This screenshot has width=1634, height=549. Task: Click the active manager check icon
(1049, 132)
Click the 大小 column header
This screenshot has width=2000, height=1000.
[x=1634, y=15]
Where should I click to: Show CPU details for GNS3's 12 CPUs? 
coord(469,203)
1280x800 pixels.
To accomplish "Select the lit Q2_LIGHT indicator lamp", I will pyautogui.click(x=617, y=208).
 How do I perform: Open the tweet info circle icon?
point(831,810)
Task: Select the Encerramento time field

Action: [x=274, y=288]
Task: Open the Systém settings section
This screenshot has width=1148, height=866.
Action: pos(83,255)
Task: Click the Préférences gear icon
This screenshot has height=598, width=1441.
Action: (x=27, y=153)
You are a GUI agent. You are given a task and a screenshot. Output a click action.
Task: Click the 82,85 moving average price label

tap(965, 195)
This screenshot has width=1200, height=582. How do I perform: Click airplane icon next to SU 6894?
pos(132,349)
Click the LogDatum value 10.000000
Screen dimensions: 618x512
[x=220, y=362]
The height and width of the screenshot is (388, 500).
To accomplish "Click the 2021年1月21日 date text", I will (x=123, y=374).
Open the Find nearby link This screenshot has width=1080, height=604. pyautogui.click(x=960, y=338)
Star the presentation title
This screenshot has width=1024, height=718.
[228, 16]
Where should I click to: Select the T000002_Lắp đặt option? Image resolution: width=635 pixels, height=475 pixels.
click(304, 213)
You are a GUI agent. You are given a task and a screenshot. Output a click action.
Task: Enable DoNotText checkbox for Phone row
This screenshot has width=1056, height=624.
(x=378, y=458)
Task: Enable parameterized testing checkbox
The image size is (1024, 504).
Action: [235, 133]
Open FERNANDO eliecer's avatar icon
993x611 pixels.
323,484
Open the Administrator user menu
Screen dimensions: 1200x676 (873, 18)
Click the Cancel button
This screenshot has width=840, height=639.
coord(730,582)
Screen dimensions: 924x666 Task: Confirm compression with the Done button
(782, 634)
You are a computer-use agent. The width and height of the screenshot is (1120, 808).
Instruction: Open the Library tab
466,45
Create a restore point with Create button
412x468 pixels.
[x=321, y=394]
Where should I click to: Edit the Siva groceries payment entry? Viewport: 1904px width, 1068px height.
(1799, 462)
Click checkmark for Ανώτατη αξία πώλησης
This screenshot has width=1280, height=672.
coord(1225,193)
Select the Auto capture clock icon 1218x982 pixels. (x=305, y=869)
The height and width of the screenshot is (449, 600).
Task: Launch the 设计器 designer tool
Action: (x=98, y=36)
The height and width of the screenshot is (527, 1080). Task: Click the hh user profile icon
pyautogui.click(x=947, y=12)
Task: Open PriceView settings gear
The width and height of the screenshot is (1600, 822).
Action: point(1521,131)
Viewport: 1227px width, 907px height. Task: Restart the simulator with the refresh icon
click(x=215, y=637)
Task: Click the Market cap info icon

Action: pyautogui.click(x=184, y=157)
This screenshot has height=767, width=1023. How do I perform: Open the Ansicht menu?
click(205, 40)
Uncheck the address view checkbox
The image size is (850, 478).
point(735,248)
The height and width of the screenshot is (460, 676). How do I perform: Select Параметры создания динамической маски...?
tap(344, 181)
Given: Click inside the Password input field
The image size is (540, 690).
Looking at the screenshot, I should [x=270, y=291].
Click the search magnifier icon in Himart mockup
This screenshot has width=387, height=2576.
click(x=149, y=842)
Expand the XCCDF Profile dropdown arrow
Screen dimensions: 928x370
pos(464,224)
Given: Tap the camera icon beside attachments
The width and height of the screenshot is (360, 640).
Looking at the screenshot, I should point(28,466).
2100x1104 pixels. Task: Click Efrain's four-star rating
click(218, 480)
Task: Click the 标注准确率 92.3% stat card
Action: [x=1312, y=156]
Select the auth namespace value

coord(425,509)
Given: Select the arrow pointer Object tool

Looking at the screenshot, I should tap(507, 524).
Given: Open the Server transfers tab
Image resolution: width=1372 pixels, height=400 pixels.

* [PROBLEM DESCRIPTION] Go through the listing and write out each line exactly.

* [ANSWER FOR THIS EXERCISE]
This screenshot has width=1634, height=549. Task: Click the active manager check icon
(1049, 132)
Click the 大小 column header
This screenshot has width=2000, height=1000.
[x=1634, y=15]
Where should I click to: Show CPU details for GNS3's 12 CPUs? 
coord(469,203)
1280x800 pixels.
To accomplish "Select the lit Q2_LIGHT indicator lamp", I will pyautogui.click(x=617, y=208).
 How do I perform: Open the tweet info circle icon?
point(831,810)
Task: Select the Encerramento time field

Action: [x=274, y=288]
Task: Open the Systém settings section
This screenshot has width=1148, height=866.
Action: pos(83,255)
Task: Click the Préférences gear icon
This screenshot has height=598, width=1441.
Action: (x=27, y=153)
You are a GUI agent. You are given a task and a screenshot. Output a click action.
Task: Click the 82,85 moving average price label

tap(965, 195)
This screenshot has width=1200, height=582. How do I perform: Click airplane icon next to SU 6894?
pos(132,349)
Click the LogDatum value 10.000000
Screen dimensions: 618x512
[x=220, y=362]
The height and width of the screenshot is (388, 500).
To accomplish "Click the 2021年1月21日 date text", I will (x=123, y=374).
Open the Find nearby link This screenshot has width=1080, height=604. pyautogui.click(x=960, y=338)
Star the presentation title
This screenshot has width=1024, height=718.
[228, 16]
Where should I click to: Select the T000002_Lắp đặt option? Image resolution: width=635 pixels, height=475 pixels.
click(304, 213)
You are a GUI agent. You are given a task and a screenshot. Output a click action.
Task: Enable DoNotText checkbox for Phone row
This screenshot has width=1056, height=624.
(x=378, y=458)
Task: Enable parameterized testing checkbox
The image size is (1024, 504).
Action: [235, 133]
Open FERNANDO eliecer's avatar icon
993x611 pixels.
323,484
Open the Administrator user menu
Screen dimensions: 1200x676 (873, 18)
Click the Cancel button
This screenshot has width=840, height=639.
coord(730,582)
Screen dimensions: 924x666 Task: Confirm compression with the Done button
(782, 634)
You are a computer-use agent. The width and height of the screenshot is (1120, 808).
Instruction: Open the Library tab
466,45
Create a restore point with Create button
412x468 pixels.
[x=321, y=394]
Where should I click to: Edit the Siva groceries payment entry? Viewport: 1904px width, 1068px height.
(1799, 462)
Click checkmark for Ανώτατη αξία πώλησης
This screenshot has width=1280, height=672.
coord(1225,193)
Select the Auto capture clock icon 1218x982 pixels. (x=305, y=869)
The height and width of the screenshot is (449, 600).
Task: Launch the 设计器 designer tool
Action: (x=98, y=36)
The height and width of the screenshot is (527, 1080). Task: Click the hh user profile icon
pyautogui.click(x=947, y=12)
Task: Open PriceView settings gear
The width and height of the screenshot is (1600, 822).
Action: point(1521,131)
Viewport: 1227px width, 907px height. Task: Restart the simulator with the refresh icon
click(x=215, y=637)
Task: Click the Market cap info icon

Action: pyautogui.click(x=184, y=157)
This screenshot has height=767, width=1023. How do I perform: Open the Ansicht menu?
click(205, 40)
Uncheck the address view checkbox
The image size is (850, 478).
point(735,248)
The height and width of the screenshot is (460, 676). How do I perform: Select Параметры создания динамической маски...?
tap(344, 181)
Given: Click inside the Password input field
The image size is (540, 690).
Looking at the screenshot, I should [x=270, y=291].
Click the search magnifier icon in Himart mockup
This screenshot has width=387, height=2576.
click(x=149, y=842)
Expand the XCCDF Profile dropdown arrow
Screen dimensions: 928x370
pos(464,224)
Given: Tap the camera icon beside attachments
The width and height of the screenshot is (360, 640).
Looking at the screenshot, I should point(28,466).
2100x1104 pixels. Task: Click Efrain's four-star rating
click(218, 480)
Task: Click the 标注准确率 92.3% stat card
Action: [x=1312, y=156]
Select the auth namespace value

coord(425,509)
Given: Select the arrow pointer Object tool

Looking at the screenshot, I should tap(507, 524).
Given: Open the Server transfers tab
Image resolution: width=1372 pixels, height=400 pixels.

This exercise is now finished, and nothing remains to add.